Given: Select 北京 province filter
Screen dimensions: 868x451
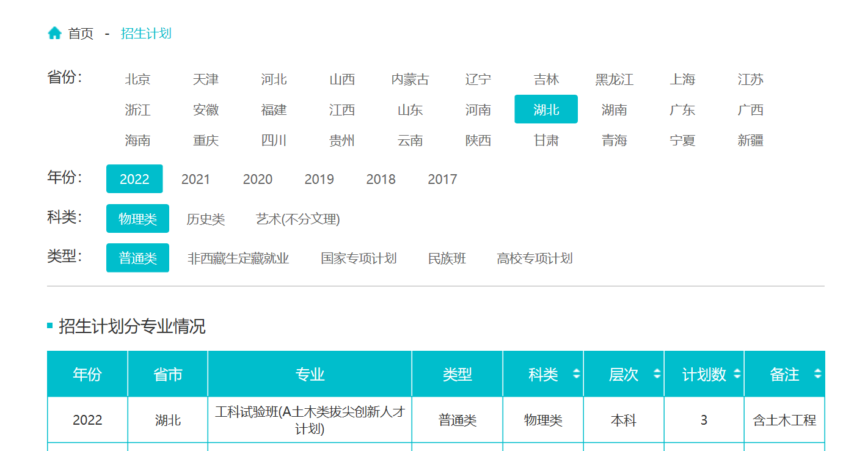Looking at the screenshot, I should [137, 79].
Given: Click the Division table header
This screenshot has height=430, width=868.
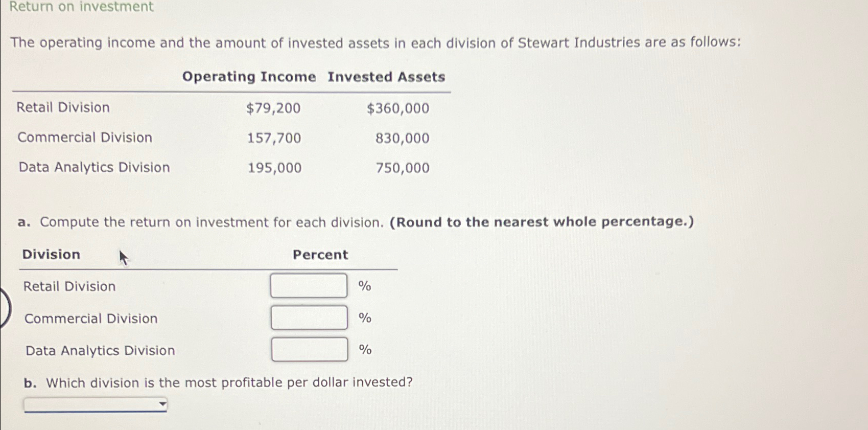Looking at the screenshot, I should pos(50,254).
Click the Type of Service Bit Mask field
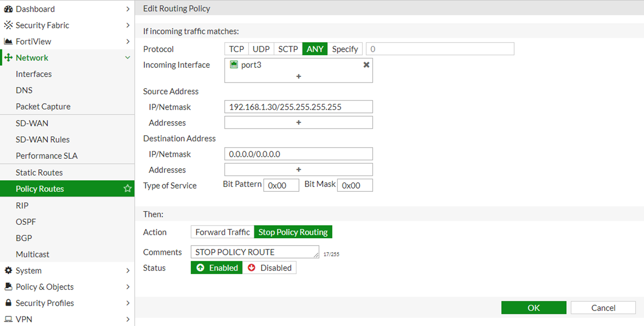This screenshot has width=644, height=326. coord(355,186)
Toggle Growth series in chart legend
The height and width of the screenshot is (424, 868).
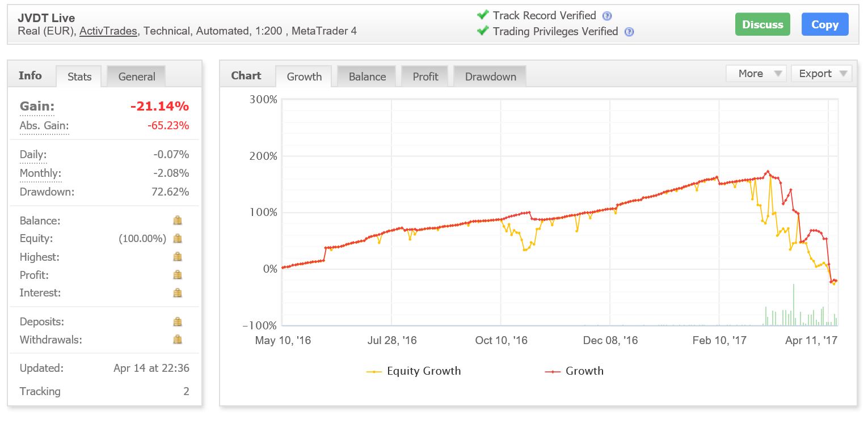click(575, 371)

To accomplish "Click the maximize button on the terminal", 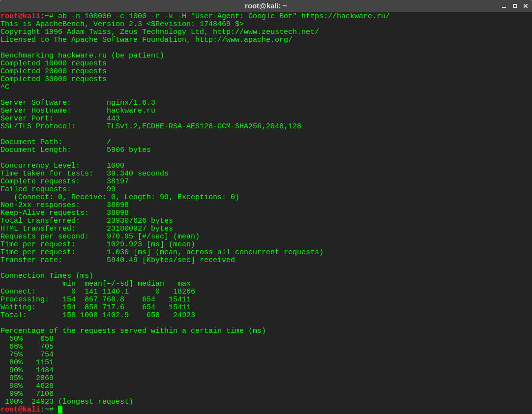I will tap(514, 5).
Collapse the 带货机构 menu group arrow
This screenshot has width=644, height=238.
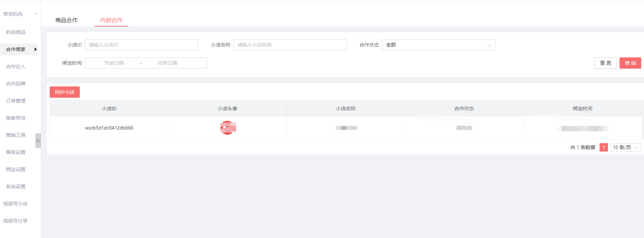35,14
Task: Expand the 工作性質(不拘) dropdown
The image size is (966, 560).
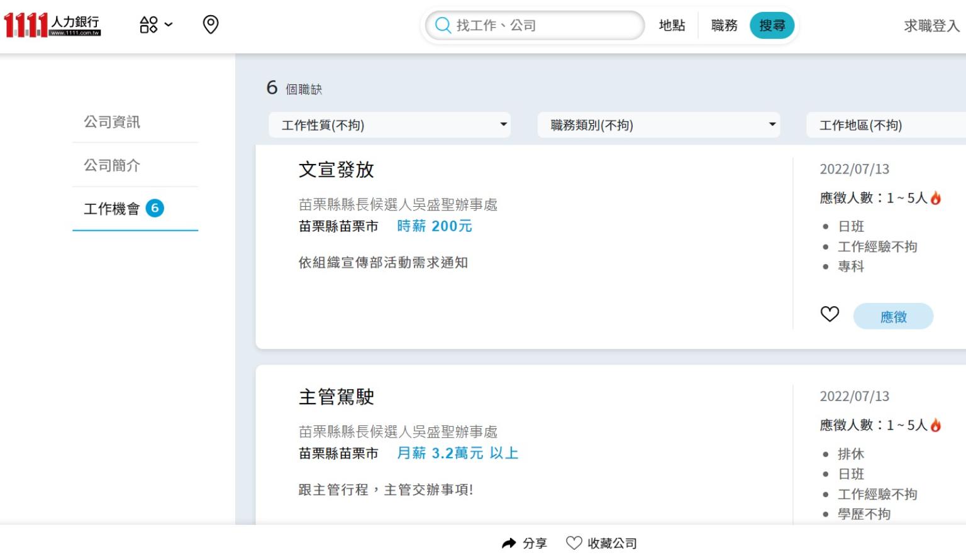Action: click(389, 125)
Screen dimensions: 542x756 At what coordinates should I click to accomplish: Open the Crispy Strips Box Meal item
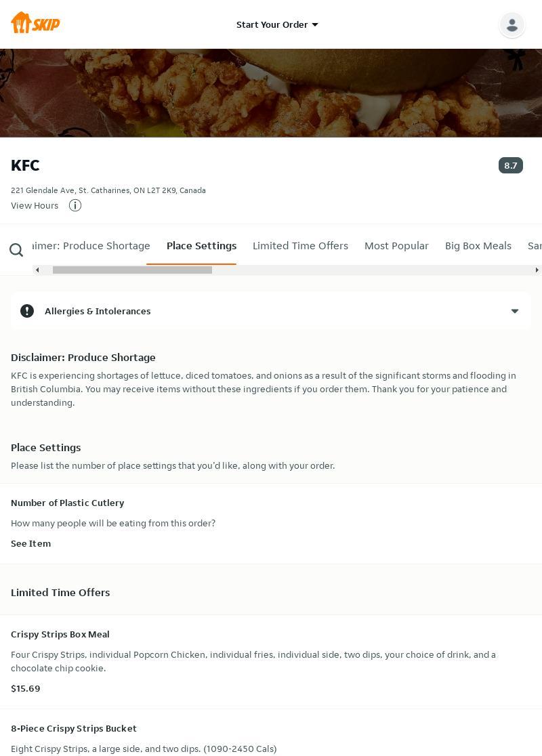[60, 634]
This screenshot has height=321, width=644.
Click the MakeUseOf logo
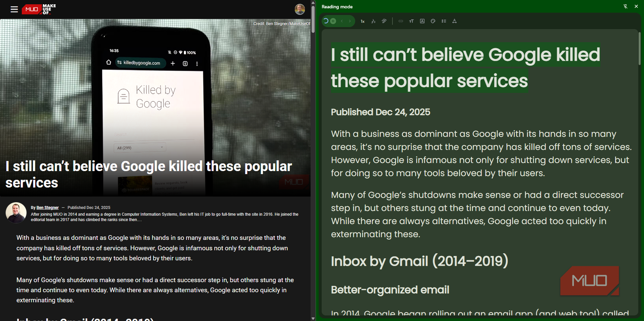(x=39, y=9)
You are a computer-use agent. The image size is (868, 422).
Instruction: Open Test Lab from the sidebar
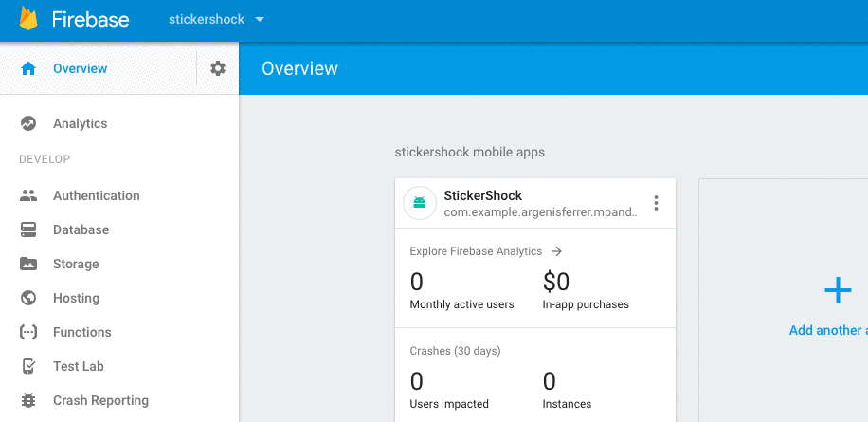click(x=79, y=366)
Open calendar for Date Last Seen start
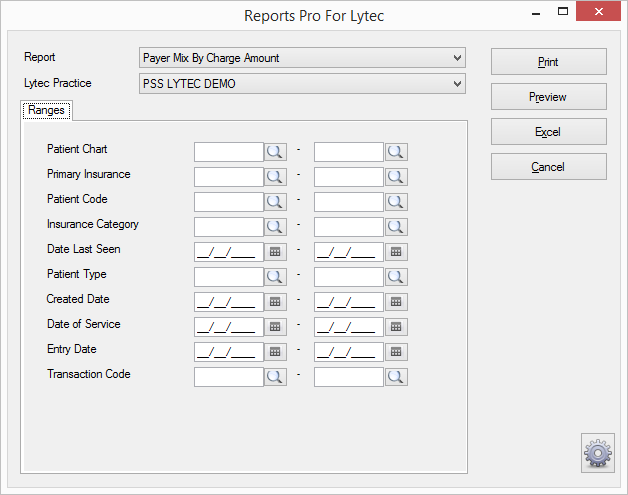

...

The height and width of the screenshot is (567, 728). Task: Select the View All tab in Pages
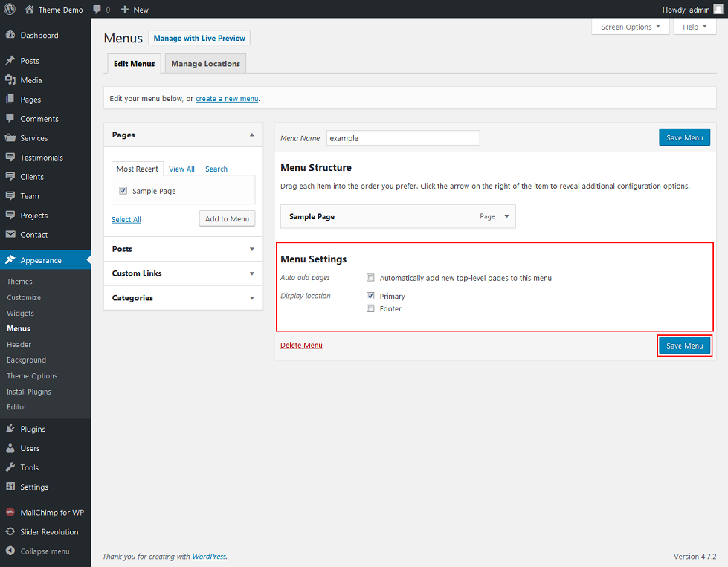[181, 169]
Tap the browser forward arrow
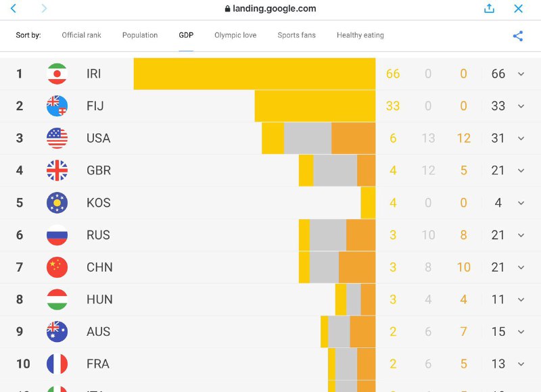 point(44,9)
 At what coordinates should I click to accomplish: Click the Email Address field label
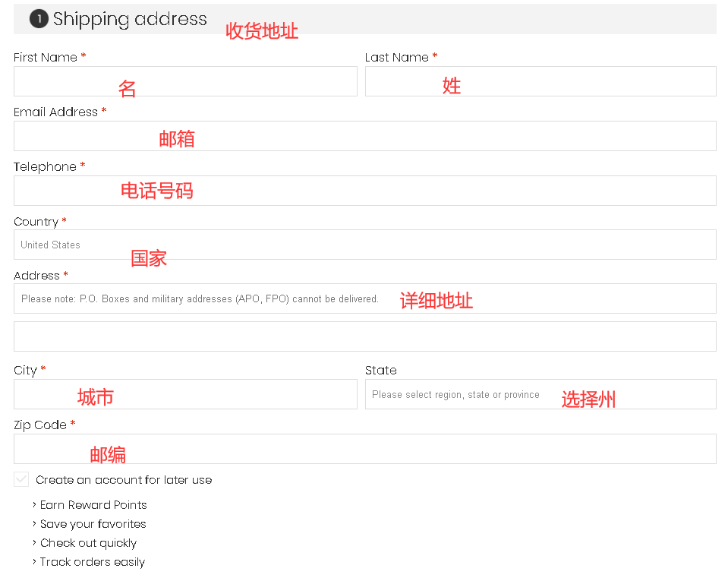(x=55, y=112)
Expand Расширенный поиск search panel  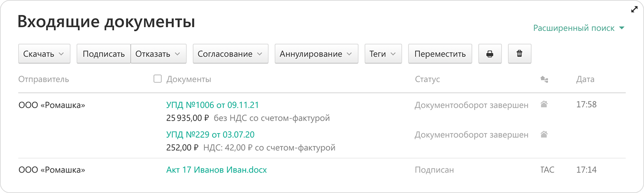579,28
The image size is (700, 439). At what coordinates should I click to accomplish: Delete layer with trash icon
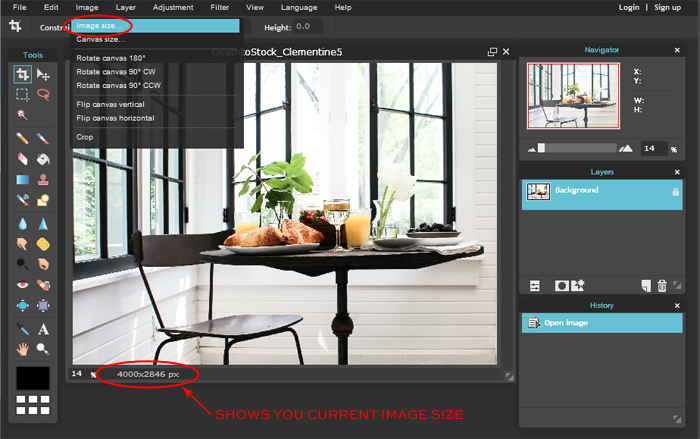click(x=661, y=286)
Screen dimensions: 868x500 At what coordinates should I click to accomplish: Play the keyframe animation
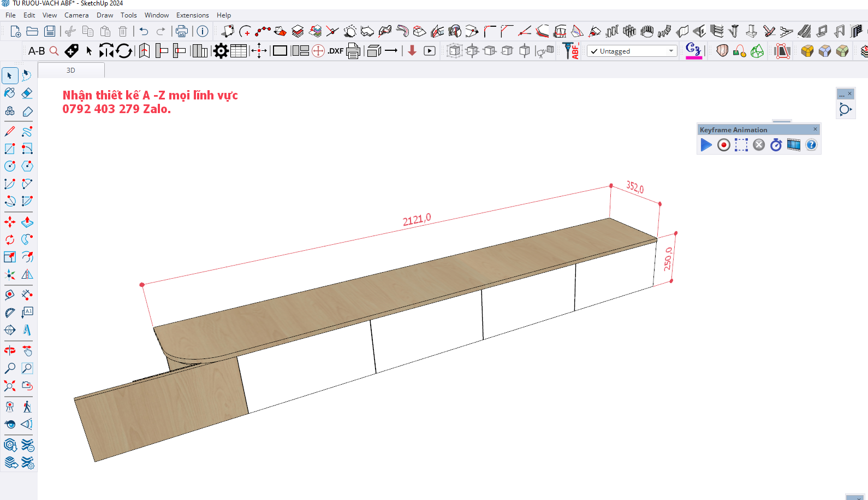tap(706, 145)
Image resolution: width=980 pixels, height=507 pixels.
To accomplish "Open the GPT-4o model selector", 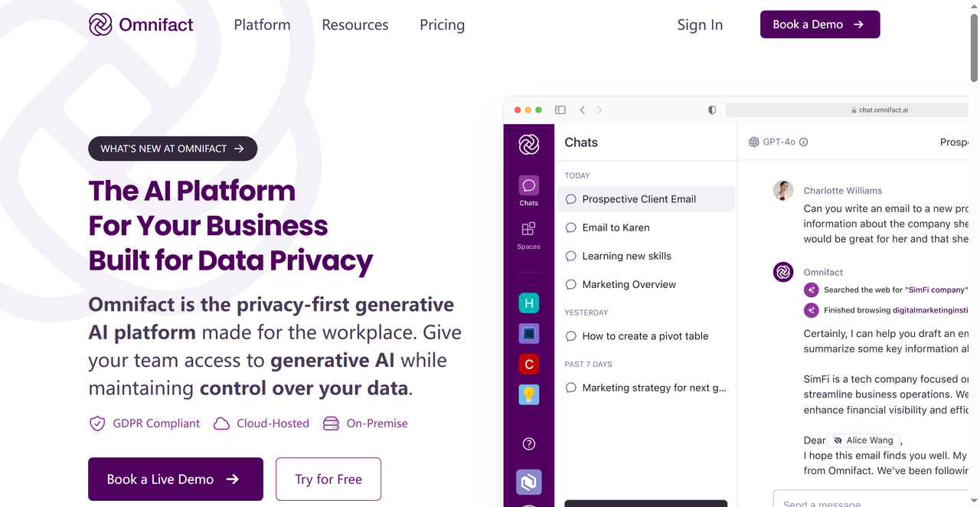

▶ **Work order**
Working from the entries above, reproduce exactly and only the lines beginning with the line that has "Screen dimensions: 542x756" and ending with the line that has "Open calendar for Date Last Seen start"; omit all pictures.

▶ **Written answer**
Screen dimensions: 542x756 At what coordinates should I click to accomplish: Open the Crispy Strips Box Meal item
[60, 634]
This screenshot has height=321, width=644.
Click the MakeUseOf logo
(x=39, y=9)
You are a computer-use agent. The image size is (868, 422).
Instruction: Open Test Lab from the sidebar
click(x=79, y=366)
Open calendar for Date Last Seen start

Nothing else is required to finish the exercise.